S1.E6: Institutions: Why They're Vital for Democratic Politics
Description
Building on the previous episodes on power and leadership, in this episode I examine the place of institutions in organizing, discussing what is an institution, what makes for a healthy institution, how and why institutions are central to the kind of place-based, relationally driven democratic politics organizing undertakes, and why without them the individual is left naked before the power of the market and the state. Also reflected on is a key rule of organizing, which is that all organizing is in the first instance disorganizing.
Guests
Martin Trimble is Co-Director of the Industrial Areas Foundation (IAF). He is directly responsible for the IAF’s organizing work east of the Mississippi River. He has organized for 25 years with IAF affiliates in Pennsylvania, Delaware, Washington D.C., Virginia, and North Carolina. Prior to organizing with the IAF, Martin was the founding director of Opportunity Finance Network which supports and provides standards for financial institutions that invest in affordable housing and community development work nationwide.
Rev Patrick O’Connor grew up and received his theological education in the West Indies. He is currently the lead pastor of the First Presbyterian Church in Jamaica, a multicultural congregation in the Presbytery of New York City. He has served this congregation since 1992. Under his leadership, First Presbyterian is involved in the development of the “Tree of Life” a $74 million dollar affordable “mixed income” housing development that includes a community space and a health care facility. His leadership extends beyond the congregation to the Presbytery of New York City and the General Assembly of his denomination. And he is Co-Chair of the Metro IAF Leadership team, Chairman of Queens Power, a Director of the Greater Jamaica Development Corporation, and Chairman of First Jamaica Community and Urban Development Corporation and a member of the board of Trustee for the Louisville Presbyterian Theological Seminary.
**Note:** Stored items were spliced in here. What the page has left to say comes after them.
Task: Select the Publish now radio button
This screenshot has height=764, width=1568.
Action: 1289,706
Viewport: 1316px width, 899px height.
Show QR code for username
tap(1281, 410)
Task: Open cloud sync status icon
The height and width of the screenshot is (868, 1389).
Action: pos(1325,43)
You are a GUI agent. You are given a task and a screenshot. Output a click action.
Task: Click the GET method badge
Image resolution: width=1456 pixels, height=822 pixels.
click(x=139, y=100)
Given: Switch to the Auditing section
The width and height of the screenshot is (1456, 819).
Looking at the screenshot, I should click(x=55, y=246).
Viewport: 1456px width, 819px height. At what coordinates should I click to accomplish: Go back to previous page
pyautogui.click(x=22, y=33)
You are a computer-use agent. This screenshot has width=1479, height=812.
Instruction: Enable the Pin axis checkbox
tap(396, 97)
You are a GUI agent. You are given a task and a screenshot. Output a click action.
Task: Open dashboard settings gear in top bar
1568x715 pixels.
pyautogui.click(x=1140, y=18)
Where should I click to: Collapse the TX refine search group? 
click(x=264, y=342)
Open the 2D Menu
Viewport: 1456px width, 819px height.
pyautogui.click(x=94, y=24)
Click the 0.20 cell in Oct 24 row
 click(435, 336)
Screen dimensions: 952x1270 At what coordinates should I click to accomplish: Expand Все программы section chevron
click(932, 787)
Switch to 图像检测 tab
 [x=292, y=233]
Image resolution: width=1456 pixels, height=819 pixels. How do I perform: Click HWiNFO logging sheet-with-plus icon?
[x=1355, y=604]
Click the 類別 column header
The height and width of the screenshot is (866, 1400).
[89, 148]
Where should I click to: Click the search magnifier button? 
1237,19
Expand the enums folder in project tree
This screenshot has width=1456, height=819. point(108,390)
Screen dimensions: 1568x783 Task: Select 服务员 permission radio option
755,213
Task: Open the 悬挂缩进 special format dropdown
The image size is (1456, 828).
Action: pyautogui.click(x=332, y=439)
Resources for Going Deeper
Michael Gecan, Effective Organizing for Congregational Renewal (Skokie, IL: ACTA Publications, 2008). Good introduction to organizing and how to use organizing as part of congregational development and institutional renewal;
Harry Boyte, Civic Agency and the Cult of the Expert (New York: Kettering Foundation, 2009). A clear-eyed reflection on how to re-imagine institutions that serve the needs of their members, build up the ability of people to act together to achieve public work, and the need to dethrone what Boyte calls “the cult of the expert.” Free to download: https://www.kettering.org/sites/default/files/product-downloads/Civic_Agency_Cult_Expert.pdf
Ivan Illich, Tools for Conviviality (Marion Boyars Publishers, 2001);
Sheldon Wolin, “Contract and Birthright,” The Presence of the Past: Essays on the State and the Constitution.(Baltimore: John Hopkins University Press, 1989), Chapter 8;
Hugh Heclo, On Thinking Institutionally (Oxford: Oxford University Press, 2011);
Lee Staples, “‘Keeping it all together: Organizational Development and Maintenance,” Roots to Power: A Manual For Grassroots Organizing, 3rd edn (Santa Barbara, CA: Praeger, 2016), 221-263.